* **Exercise goal**
Copy each of the entries below word for word, and leave the pictures out of your answer.

......

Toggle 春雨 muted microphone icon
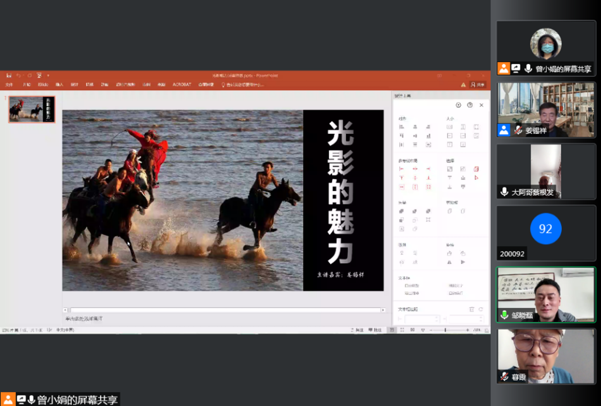This screenshot has height=406, width=601. click(x=504, y=376)
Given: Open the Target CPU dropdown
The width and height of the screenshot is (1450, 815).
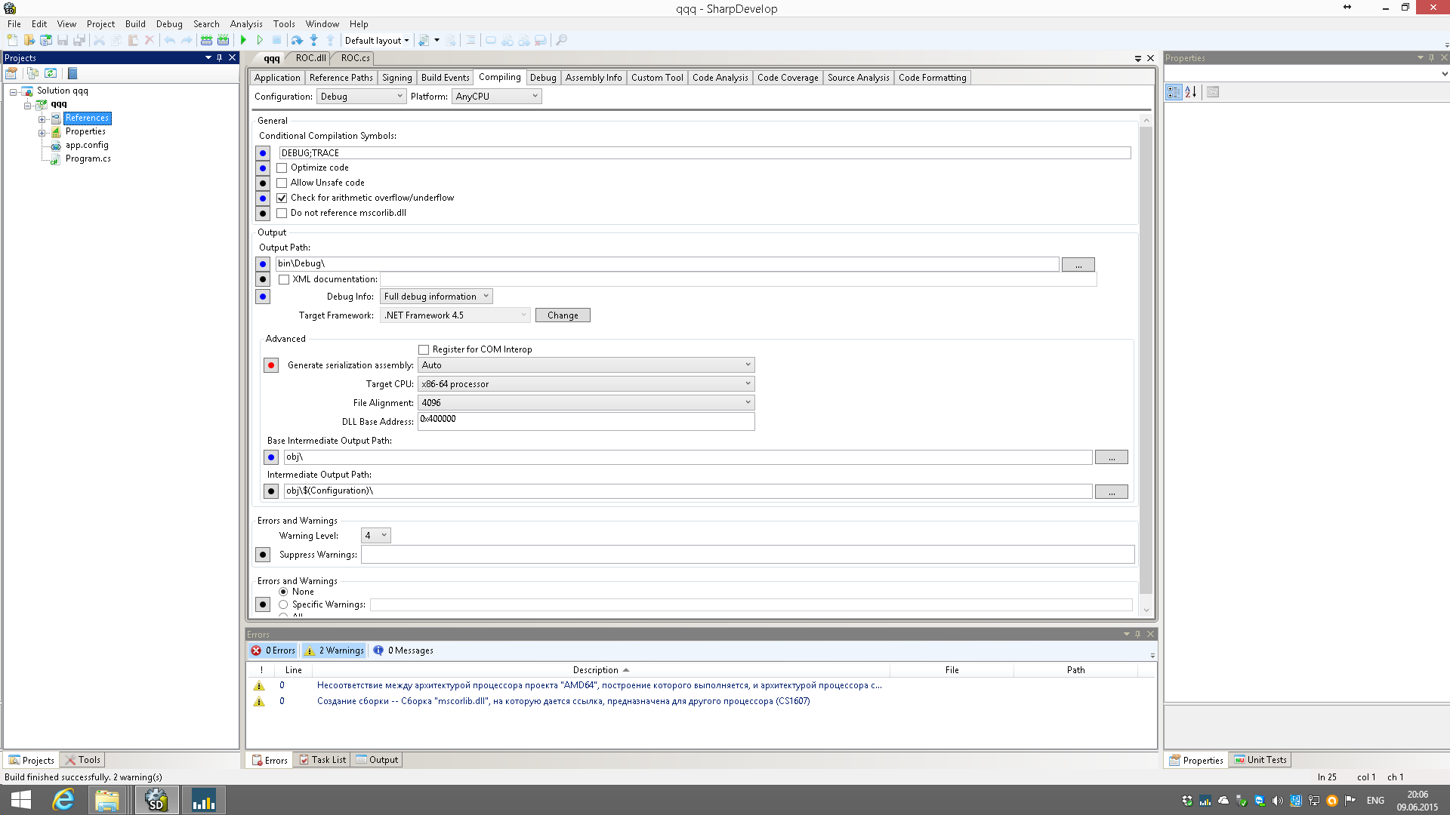Looking at the screenshot, I should [x=585, y=384].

......

* **Full output**
Toggle 春雨 muted microphone icon
This screenshot has height=406, width=601. click(x=504, y=376)
Given: Open the Target CPU dropdown
The width and height of the screenshot is (1450, 815).
Looking at the screenshot, I should [x=585, y=384].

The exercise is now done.